─── DATA
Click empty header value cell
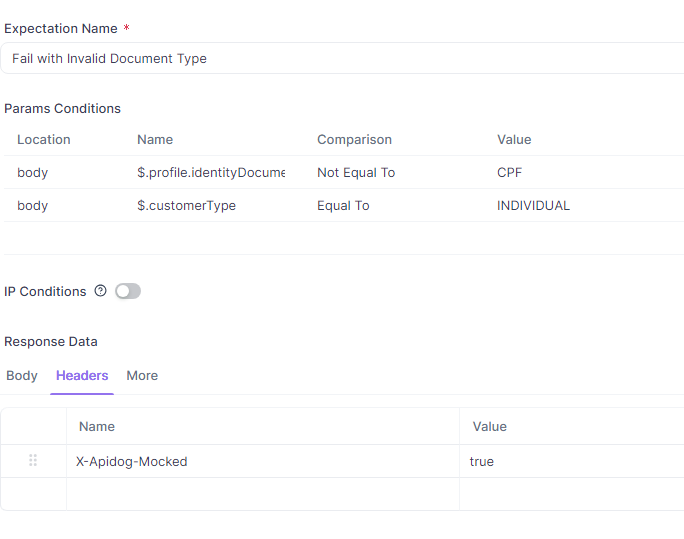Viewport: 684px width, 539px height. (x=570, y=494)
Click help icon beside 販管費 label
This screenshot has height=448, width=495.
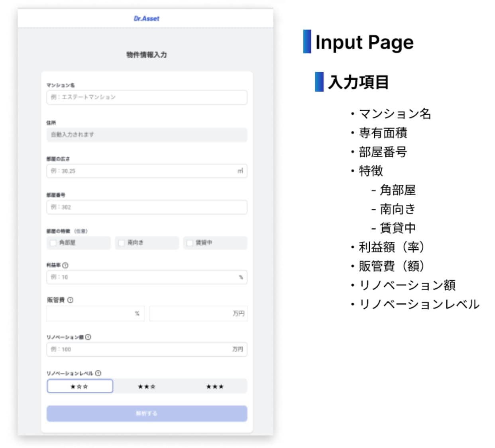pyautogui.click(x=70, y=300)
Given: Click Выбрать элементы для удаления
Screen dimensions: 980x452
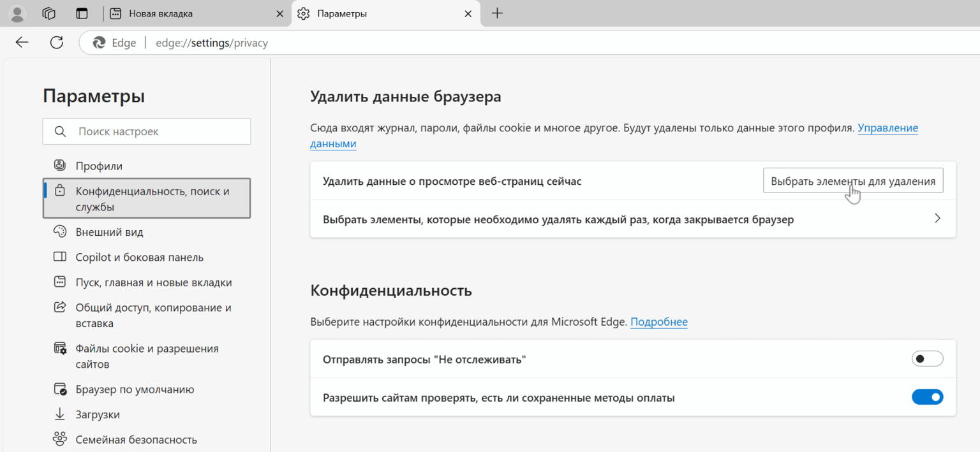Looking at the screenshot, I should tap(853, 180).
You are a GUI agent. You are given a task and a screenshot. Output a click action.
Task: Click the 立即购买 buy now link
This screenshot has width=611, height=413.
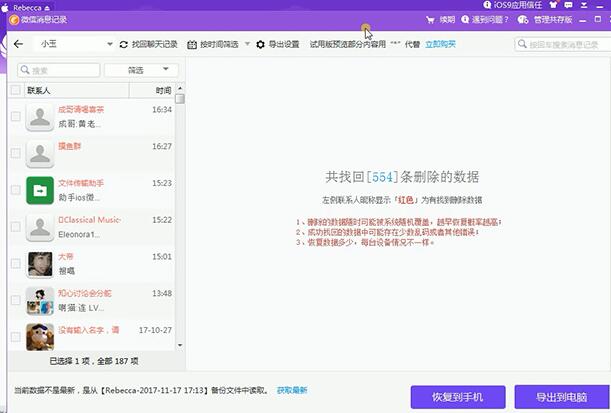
──────
◆ **TASK STATEMENT**
Keep the pictures out and repeat exactly the lines from the beginning of the data through the line that contains "Task: Click the 立即购买 buy now link", both ends included.

◆ **OUTPUT OF THE TASK**
Click empty header value cell
Viewport: 684px width, 539px height. (x=570, y=494)
Click help icon beside 販管費 label
This screenshot has height=448, width=495.
pyautogui.click(x=70, y=300)
Given: Click Выбрать элементы для удаления
Screen dimensions: 980x452
Looking at the screenshot, I should tap(853, 180).
You are a GUI agent. You are given a task and a screenshot. Output a click action.
Task: Click the 立即购买 buy now link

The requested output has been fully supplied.